• (red.) “La condotta adottata nelle due nostre case in merito ai maltrattamenti vige anche nelle altre; le regole sono uguali dappertutto. Le procedure d’assunzione dei collaboratori avvengono con molta cura perché questo è un lavoro difficile. Ma la mela marcia ci sarà sempre”. A Chiasso, il direttore di Casa Soave e Casa Giardino, Fabio Maestrini non entra nel caso di presunto maltrattamento di un anziano addebitato ad una ex dipendente del Centro anziani comunale di Balerna. Ma il tema “è di assoluta modernità”. Per diverse ragioni.
Maestrini, prima di parlarne, fa una premessa: “chi lavora in una struttura come queste, deve avere gli strumenti per affrontare ogni situazione, anche la più difficile.
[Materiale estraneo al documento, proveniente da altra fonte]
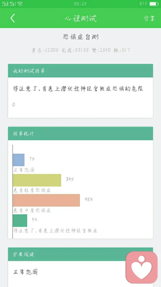Tap the 我的测试结果 section header
This screenshot has width=161, height=287.
click(x=80, y=71)
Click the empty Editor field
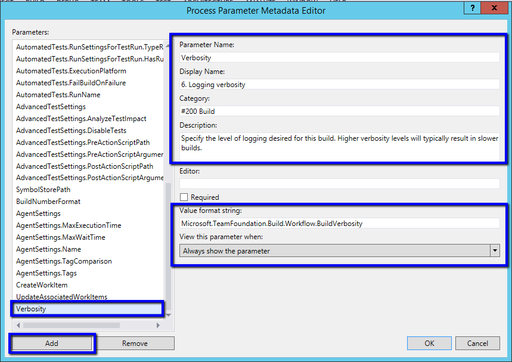Viewport: 512px width, 362px height. coord(340,183)
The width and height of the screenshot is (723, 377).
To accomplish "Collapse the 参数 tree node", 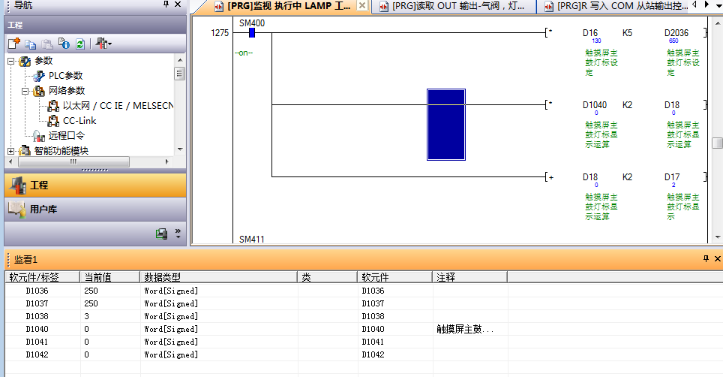I will pyautogui.click(x=11, y=61).
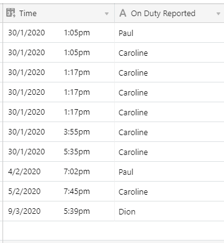Viewport: 224px width, 243px height.
Task: Select the 4/2/2020 7:02pm time cell
Action: [58, 172]
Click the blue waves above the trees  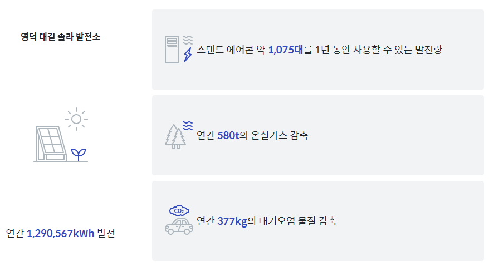188,126
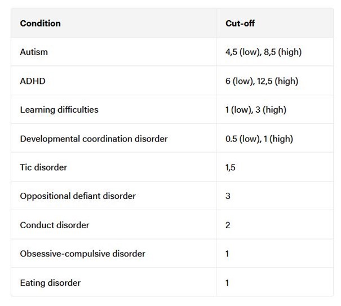
Task: Click the Cut-off column header
Action: coord(240,23)
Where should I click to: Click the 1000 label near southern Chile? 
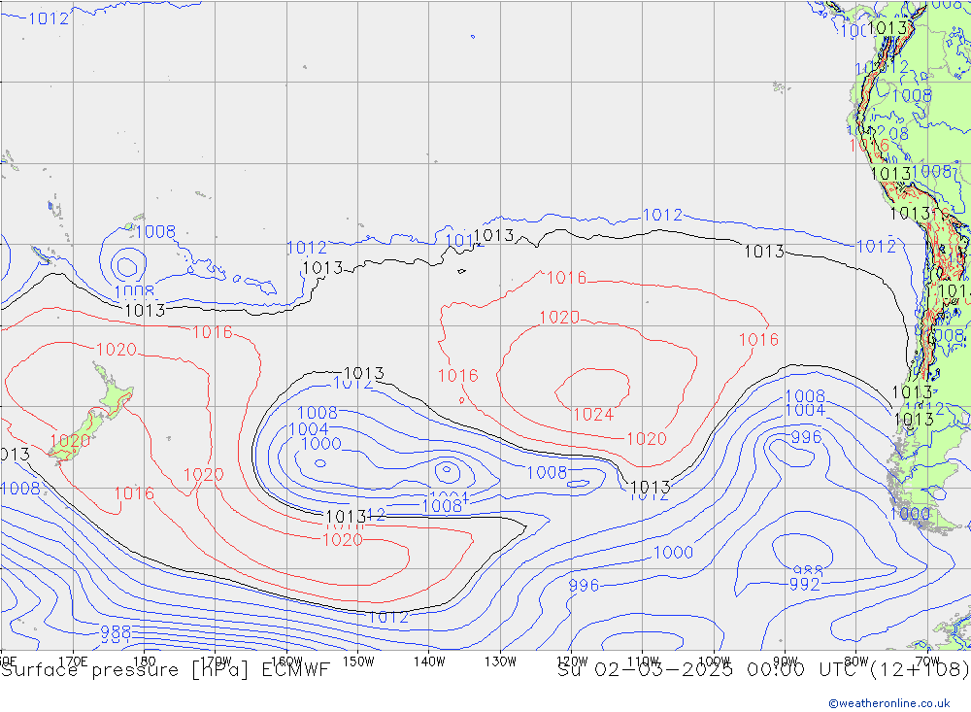click(910, 513)
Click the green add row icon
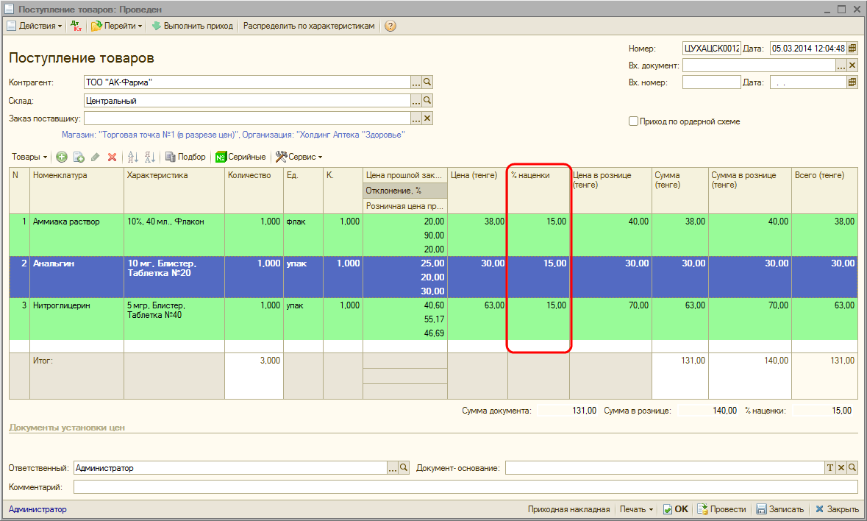Image resolution: width=867 pixels, height=521 pixels. [x=62, y=157]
Il maltrattamento non è ammesso, in nessuna forma”.
Rispetto ad una decina d’anni fa, nell’ambito delle cure stazionarie per gli anziani, sono cambiate molte cose, di cui il personale deve tenere conto: “mi è difficile definire, le nostre, ancora delle “case per anziani”, visto l’arco di età degli ospiti. Tra l’utente più giovane e quello più anziano ci sono due generazioni. È vero che la maggior parte è ultraottentenne; ma ci sono persone che non raggiungono i sessant’anni e altre che superano i cento. Le nostre sono dunque case per lungodegenti, siano essi malati, anziani o, spesso, con entrambe le caratteristiche. Persone che se stessero bene non sarebbero qui. Questo cosa significa, direttore? Che davanti a situazioni tanto complesse c’è il rischio che qualcuno alzi la voce, o, peggio, le mani?
Non deve esserci neppure il dubbio che questo avvenga. Ogni segnale che va in quella direzione, pur minimo che sia, dev’essere riferito e affrontato”.